[What you are asked to do]: Go through the material under this sentence. Return every line holding "checkbox".

[Data provided]:
******
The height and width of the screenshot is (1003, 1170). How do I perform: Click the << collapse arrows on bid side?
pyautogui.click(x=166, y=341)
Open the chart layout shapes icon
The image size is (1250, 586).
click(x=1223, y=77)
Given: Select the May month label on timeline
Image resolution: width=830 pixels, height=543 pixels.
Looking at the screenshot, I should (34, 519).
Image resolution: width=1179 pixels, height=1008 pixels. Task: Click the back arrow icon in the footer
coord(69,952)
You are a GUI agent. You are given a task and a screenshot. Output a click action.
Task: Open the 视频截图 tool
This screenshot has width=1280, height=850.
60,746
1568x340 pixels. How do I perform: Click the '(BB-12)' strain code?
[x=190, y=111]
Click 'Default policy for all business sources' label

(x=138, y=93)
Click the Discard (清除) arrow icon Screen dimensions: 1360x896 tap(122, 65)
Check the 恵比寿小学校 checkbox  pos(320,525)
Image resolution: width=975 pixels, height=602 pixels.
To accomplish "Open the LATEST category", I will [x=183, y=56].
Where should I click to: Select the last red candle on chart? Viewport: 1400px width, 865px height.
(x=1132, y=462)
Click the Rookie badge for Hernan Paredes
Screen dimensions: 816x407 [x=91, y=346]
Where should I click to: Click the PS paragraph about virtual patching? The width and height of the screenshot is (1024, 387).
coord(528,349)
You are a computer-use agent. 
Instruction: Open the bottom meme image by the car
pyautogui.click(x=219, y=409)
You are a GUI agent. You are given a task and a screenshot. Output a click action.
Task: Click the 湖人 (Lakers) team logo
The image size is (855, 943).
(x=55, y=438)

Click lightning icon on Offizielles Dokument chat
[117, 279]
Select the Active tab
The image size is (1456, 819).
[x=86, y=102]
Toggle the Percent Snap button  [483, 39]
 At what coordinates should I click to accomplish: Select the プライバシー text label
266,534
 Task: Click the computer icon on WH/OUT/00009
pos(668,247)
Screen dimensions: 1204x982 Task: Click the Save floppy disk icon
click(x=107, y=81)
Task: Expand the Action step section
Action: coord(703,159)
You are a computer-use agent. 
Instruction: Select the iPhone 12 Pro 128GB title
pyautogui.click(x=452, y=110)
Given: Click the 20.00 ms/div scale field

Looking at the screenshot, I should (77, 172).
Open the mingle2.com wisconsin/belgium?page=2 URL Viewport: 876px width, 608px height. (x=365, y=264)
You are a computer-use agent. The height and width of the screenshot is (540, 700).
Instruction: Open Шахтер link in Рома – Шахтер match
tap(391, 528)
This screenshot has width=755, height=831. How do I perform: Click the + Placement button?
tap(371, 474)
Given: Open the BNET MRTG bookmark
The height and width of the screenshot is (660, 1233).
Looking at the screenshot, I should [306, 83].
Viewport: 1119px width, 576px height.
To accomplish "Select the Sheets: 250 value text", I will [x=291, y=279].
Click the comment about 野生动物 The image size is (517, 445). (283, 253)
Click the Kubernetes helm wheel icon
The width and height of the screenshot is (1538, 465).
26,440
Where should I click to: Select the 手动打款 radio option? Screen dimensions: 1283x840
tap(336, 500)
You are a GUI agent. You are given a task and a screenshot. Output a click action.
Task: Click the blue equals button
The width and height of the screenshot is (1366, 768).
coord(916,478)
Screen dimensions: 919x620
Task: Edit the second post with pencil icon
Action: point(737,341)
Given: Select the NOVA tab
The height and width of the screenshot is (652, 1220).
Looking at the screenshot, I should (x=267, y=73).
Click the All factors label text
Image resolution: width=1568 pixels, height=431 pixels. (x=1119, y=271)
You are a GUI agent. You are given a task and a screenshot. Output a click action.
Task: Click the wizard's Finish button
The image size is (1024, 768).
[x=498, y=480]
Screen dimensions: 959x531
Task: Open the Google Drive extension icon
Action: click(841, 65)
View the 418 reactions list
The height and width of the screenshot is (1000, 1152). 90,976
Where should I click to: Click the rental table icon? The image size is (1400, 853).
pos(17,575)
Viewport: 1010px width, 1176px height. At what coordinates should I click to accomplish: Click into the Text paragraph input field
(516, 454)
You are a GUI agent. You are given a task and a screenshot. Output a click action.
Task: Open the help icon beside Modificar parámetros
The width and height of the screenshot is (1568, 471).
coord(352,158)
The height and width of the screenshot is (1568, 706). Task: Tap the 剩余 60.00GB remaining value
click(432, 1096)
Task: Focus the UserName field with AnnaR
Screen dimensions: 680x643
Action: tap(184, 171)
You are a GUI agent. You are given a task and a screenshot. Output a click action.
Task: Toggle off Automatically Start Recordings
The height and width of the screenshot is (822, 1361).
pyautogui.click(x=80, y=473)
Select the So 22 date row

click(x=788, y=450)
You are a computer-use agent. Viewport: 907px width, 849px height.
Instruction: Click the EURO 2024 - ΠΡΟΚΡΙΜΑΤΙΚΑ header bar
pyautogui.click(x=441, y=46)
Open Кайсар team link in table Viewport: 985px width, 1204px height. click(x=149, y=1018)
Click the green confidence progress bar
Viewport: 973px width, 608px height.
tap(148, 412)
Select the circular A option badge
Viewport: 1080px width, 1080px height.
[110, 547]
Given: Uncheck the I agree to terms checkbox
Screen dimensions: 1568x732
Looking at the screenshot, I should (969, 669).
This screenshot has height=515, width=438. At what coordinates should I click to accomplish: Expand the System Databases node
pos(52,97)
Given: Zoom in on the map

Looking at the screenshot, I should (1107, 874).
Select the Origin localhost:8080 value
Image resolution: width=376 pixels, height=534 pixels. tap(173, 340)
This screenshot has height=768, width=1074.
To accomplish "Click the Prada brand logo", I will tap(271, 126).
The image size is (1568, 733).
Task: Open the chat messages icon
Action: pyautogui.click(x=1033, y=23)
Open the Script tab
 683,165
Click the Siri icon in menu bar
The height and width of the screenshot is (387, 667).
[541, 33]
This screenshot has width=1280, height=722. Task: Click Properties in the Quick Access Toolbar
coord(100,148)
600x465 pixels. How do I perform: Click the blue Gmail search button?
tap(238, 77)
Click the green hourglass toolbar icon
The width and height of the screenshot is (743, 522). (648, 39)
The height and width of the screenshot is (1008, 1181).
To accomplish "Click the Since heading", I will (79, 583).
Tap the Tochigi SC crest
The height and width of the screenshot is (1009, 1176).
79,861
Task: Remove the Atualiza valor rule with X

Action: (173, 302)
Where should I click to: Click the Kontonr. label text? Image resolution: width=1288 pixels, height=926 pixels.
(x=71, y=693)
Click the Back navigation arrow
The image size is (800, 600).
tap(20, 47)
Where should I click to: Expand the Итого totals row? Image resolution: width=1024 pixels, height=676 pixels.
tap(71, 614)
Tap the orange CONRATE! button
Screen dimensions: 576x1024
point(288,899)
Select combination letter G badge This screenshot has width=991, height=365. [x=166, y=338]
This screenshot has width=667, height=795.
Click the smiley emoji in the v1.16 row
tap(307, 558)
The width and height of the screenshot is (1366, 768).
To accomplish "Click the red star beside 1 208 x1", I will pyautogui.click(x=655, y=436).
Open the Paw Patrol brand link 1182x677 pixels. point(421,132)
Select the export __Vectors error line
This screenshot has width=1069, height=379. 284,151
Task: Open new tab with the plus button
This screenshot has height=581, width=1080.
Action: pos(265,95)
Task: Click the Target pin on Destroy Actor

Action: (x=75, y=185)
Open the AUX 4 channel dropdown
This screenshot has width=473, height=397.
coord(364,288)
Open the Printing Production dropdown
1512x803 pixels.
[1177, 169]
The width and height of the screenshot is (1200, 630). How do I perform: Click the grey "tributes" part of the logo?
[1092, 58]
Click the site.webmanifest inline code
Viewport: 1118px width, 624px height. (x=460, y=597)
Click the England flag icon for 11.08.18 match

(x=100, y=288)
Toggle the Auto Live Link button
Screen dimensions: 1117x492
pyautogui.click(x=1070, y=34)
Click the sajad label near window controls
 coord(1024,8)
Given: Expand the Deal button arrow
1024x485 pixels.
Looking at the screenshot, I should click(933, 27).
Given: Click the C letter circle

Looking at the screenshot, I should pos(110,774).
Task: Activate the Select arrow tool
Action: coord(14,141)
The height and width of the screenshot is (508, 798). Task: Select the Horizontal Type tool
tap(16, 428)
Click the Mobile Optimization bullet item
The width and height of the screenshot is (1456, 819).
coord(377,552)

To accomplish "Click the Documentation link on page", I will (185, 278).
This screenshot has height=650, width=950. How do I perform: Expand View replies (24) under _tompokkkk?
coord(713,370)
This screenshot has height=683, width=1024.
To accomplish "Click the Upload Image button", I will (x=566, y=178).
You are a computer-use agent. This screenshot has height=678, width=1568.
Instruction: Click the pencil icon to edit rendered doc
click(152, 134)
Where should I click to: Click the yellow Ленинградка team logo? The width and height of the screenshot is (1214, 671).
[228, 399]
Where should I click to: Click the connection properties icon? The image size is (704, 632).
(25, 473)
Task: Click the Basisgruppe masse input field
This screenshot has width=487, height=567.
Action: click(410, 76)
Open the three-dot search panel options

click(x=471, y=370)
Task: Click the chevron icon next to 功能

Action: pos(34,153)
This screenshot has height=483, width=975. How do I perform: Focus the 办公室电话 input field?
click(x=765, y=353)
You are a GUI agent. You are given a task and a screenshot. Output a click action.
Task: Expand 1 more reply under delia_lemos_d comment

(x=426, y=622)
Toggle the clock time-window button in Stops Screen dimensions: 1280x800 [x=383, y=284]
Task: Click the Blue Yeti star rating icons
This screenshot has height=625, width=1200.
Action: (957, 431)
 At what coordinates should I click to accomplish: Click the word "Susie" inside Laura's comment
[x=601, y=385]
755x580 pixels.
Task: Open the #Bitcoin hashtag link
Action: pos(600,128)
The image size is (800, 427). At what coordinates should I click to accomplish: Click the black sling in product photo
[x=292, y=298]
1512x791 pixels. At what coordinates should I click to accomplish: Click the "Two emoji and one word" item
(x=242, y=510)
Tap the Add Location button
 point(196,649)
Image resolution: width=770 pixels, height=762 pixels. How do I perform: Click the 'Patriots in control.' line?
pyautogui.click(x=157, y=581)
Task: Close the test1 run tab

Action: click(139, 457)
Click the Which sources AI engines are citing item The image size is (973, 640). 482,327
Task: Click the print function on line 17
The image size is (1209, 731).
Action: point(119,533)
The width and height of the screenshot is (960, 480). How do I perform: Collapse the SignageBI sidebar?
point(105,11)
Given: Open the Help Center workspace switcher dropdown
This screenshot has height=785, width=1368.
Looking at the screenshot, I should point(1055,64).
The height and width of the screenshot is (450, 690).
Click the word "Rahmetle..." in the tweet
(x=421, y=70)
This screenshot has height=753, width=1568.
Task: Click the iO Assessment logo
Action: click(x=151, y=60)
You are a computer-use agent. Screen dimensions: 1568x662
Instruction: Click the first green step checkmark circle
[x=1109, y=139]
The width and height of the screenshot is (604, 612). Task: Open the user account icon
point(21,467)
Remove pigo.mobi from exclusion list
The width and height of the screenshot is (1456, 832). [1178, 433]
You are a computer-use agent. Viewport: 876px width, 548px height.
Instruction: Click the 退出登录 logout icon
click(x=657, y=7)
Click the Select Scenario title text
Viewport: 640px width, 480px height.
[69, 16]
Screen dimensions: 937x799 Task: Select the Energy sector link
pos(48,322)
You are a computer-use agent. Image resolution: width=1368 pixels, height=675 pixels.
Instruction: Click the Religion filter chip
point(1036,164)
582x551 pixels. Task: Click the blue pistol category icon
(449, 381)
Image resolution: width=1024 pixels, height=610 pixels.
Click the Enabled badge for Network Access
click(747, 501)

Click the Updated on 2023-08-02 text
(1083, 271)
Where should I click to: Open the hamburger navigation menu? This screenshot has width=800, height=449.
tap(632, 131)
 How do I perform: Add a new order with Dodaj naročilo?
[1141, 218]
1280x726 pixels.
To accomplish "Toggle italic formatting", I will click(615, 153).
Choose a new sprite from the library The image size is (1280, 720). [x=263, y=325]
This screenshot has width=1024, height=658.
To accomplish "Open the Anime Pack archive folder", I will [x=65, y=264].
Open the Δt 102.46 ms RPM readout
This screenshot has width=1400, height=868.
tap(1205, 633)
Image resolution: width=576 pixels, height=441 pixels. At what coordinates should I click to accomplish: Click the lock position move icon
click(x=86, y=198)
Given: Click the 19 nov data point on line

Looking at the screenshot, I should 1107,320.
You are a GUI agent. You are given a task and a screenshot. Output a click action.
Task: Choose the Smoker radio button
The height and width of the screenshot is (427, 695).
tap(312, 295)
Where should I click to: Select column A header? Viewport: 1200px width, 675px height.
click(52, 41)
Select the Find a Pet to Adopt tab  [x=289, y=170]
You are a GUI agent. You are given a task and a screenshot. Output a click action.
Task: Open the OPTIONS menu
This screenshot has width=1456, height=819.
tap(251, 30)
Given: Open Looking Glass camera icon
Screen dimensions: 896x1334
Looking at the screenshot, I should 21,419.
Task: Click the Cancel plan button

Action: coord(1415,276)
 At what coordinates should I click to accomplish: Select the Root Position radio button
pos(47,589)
******
[Completed exercise]:
Check the 恵比寿小学校 checkbox  pos(320,525)
Given: Uncheck the I agree to terms checkbox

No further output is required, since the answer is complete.